Hi all,
I'm walking through a pig script in grunt, but I am getting stuck with some
issues using nested foreach. I'm using Pig version 0.9.2
I'm trying to find the number of unique users from a bag 'top100'
grunt> describe top100
top100: {name: chararray,licenses: long,instance: chararray,transactions:
long,users: {(projected::userId: chararray)},runTimes: {(projected::runTime:
double)}}
grunt> uu = foreach top100 {
>> uniqUsers = distinct users;
>> generate uniqUsers as uniqUsers;
>> }
ERROR 1200: Pig script failed to parse:
<line 132, column 9> Invalid scalar projection: uniqUsers : A column needs
to be projected from a relation for it to be used as a scalar
I realized that I had defined uniqUsers earlier, but I didn't think it would
conflict inside the nested foreach block. The schema for uniqUsers is:
grunt> describe uniqUsers
uniqUsers: {key: chararray,uniqUsers: long}
I tried a different alias for the distinct clause and it seems to work.

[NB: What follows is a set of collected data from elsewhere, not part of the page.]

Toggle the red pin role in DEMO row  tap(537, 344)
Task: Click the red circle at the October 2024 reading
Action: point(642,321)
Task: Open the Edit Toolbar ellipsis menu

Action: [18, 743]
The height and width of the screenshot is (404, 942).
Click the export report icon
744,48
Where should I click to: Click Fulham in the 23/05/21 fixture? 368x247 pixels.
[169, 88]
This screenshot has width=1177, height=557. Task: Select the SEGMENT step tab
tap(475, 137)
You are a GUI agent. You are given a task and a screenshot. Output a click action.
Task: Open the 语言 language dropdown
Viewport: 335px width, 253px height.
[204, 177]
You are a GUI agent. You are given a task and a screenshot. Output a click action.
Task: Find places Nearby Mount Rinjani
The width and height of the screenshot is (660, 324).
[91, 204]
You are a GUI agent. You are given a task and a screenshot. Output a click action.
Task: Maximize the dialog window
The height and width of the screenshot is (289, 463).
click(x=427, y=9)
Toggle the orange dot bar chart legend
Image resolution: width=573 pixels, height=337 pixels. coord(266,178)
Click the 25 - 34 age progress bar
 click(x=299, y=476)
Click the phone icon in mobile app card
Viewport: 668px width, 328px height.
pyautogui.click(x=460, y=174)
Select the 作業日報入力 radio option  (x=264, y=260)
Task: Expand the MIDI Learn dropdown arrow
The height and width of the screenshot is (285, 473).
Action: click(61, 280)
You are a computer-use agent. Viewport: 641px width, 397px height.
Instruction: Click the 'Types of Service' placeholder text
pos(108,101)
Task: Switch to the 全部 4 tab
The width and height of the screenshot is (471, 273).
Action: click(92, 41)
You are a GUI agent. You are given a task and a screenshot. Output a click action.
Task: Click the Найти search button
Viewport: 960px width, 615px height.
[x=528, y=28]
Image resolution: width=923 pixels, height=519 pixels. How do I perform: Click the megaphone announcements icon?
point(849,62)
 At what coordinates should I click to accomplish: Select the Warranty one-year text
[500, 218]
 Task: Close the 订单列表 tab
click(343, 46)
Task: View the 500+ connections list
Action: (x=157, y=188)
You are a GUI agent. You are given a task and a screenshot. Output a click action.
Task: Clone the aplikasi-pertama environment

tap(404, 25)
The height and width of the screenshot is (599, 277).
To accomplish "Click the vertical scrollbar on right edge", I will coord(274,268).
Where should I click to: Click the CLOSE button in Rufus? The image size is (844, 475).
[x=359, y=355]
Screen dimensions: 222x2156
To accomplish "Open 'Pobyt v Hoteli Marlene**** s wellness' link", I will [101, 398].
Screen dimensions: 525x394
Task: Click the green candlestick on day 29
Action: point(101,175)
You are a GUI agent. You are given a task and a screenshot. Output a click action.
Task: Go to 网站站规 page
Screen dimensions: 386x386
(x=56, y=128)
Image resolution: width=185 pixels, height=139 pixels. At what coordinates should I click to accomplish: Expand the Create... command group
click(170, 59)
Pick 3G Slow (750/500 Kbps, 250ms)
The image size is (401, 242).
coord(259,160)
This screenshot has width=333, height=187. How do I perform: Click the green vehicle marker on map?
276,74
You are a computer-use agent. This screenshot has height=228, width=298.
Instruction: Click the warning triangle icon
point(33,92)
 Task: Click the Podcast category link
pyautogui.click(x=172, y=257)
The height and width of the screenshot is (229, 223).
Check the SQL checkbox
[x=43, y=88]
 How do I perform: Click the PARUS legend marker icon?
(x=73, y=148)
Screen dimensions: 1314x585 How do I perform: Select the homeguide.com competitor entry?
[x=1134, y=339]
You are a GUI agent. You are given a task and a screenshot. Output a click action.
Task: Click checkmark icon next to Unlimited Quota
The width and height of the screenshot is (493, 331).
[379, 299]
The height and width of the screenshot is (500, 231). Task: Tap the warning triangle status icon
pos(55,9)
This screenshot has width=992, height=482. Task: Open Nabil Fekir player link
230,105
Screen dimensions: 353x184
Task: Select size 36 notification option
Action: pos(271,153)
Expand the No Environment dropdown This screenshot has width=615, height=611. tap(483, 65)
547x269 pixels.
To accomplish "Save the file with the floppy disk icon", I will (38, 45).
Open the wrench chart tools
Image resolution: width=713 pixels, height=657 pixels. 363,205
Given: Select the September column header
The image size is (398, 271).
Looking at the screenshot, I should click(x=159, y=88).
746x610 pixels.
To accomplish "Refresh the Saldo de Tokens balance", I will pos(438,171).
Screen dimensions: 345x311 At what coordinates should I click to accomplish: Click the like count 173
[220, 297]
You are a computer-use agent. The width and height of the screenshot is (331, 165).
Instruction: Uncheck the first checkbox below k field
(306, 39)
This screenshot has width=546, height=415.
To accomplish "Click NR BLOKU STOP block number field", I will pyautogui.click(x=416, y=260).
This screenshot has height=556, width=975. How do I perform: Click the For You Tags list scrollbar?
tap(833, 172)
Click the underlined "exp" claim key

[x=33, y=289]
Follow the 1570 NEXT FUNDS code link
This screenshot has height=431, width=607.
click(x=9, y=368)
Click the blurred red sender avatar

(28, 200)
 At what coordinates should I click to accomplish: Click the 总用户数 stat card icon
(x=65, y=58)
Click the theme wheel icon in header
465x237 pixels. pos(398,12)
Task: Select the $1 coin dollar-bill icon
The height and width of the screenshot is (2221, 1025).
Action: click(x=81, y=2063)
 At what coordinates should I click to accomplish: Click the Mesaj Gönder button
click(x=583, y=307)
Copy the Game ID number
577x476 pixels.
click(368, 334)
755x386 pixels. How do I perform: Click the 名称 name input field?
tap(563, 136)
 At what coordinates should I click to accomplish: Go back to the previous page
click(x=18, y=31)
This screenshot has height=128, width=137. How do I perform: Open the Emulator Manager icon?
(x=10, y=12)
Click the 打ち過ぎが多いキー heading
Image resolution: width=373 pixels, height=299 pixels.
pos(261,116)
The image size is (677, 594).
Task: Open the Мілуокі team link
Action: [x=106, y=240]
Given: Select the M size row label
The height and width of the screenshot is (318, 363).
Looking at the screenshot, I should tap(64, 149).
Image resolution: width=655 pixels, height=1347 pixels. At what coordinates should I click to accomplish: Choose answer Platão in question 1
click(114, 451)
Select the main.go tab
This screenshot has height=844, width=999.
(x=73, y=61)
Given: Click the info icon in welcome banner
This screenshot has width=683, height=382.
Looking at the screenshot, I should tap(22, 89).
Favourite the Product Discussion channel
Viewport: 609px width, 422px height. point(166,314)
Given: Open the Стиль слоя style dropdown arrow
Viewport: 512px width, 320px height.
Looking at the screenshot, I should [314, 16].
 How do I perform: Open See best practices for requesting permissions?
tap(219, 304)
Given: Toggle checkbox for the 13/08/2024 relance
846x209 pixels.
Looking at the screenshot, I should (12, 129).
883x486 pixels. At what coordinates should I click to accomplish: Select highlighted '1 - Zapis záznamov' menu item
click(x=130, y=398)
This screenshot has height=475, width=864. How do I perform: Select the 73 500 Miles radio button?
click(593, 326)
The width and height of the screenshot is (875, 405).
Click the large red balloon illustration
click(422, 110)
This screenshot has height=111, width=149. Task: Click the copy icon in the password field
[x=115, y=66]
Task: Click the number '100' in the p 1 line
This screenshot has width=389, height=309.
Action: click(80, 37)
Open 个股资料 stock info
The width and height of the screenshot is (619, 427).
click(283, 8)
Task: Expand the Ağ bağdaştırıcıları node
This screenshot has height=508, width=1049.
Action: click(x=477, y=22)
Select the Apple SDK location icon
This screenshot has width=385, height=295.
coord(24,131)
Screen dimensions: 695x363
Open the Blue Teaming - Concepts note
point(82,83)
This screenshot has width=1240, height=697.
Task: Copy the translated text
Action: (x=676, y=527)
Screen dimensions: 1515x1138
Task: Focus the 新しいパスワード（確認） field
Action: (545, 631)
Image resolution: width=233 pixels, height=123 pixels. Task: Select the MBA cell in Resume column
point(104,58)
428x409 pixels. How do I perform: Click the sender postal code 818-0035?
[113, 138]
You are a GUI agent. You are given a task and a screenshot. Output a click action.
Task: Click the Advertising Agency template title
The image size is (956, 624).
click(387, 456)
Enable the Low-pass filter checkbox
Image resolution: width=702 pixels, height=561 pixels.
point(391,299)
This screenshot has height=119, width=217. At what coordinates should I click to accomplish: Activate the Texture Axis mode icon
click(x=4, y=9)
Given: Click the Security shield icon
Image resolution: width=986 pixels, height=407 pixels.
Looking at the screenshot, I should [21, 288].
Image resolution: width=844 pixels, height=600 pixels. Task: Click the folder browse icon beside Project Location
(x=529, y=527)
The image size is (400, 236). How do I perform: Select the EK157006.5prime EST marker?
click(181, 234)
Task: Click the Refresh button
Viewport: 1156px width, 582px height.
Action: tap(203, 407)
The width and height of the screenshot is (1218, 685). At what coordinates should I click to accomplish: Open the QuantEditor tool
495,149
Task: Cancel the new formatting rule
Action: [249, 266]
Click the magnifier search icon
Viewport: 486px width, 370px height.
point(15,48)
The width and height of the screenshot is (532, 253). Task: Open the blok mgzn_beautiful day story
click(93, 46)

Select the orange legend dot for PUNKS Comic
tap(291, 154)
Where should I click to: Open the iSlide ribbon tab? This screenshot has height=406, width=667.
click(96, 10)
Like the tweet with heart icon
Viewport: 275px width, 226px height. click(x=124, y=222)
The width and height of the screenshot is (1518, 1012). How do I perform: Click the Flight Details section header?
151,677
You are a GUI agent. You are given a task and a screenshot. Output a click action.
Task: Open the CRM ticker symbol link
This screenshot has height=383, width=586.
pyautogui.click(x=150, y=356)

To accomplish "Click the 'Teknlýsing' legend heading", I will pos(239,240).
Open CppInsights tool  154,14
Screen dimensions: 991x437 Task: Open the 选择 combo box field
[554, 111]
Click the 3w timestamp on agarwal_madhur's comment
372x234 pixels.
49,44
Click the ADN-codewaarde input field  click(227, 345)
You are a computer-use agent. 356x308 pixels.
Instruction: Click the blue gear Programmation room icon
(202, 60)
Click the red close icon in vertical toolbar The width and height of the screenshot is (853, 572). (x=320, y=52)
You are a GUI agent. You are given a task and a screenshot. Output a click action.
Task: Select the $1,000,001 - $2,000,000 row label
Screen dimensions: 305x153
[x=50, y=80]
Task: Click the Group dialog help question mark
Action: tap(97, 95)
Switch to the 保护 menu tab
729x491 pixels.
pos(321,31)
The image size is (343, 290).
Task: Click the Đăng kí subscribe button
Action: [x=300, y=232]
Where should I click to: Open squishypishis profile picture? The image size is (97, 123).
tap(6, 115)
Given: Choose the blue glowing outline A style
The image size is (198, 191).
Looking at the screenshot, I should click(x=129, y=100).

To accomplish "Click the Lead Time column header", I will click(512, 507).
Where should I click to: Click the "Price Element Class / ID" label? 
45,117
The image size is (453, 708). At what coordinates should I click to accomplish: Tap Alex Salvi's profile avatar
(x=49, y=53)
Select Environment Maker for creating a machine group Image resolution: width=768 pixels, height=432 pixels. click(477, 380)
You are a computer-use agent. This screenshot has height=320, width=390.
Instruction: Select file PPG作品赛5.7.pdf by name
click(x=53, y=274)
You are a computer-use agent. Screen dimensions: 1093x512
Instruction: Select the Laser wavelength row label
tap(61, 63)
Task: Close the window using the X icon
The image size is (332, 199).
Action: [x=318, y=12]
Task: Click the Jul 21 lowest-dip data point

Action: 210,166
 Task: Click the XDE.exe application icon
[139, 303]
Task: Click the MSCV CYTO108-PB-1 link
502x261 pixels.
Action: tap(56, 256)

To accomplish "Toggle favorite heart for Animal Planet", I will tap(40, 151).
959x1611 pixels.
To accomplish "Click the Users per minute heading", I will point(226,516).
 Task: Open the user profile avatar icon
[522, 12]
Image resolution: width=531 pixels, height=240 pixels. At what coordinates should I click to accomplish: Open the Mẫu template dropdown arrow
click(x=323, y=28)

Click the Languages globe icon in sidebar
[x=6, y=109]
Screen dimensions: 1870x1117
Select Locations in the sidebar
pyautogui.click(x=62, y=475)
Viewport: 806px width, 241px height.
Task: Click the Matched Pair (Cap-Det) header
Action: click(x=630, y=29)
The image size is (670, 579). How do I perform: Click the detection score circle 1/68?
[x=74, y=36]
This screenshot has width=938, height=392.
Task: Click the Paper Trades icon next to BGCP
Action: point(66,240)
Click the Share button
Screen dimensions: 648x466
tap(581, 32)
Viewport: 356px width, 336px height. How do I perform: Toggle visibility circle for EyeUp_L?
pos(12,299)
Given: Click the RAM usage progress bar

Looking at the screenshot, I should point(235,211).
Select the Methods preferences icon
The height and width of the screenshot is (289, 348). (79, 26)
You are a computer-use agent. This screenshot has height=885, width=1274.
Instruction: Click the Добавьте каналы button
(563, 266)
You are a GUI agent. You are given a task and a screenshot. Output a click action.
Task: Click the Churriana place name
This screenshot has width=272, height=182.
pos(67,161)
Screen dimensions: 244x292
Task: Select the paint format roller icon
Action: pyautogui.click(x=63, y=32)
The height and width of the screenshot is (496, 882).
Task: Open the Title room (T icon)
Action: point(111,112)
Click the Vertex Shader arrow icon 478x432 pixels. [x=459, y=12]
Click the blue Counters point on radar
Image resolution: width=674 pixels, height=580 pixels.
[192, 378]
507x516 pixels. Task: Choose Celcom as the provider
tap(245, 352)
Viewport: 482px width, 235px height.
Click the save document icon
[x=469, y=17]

grunt> uu = foreach top100 {
>> un = distinct users;
>> generate un as uniqUsers;
>> }
grunt> describe uu
uu: {un: {(projected::userId: chararray)}}
grunt> uu = foreach top100 {
>> un = distinct users;
>> generate COUNT(un) as uniqUsers;
>> }
grunt> describe uu
uu: {uniqUsers: long}
I was curious, so I tried the following, but I do not understand what the
results are.
grunt> u2 = foreach top100 {
>> uniqUsers = distinct users;
>> generate uniqUsers.key;
>> }
grunt> describe u2
u2: {projected::userId: chararray}
grunt> u3 = foreach top100 {
>> uniqUsers = distinct users;
>> generate uniqUsers.uniqUsers;
>> }
grunt> describe u3
u3: {projected::userId: chararray}
Specifically, what is actually in the result of u3? Why is it a chararray
when uniqUsers.uniqUsers is a long? Why is the alias still
projected::userId?
Thanks for any help!
-Chun
PS Sorry for the double post, I accidentally hit a keyboard shortcut for
Send.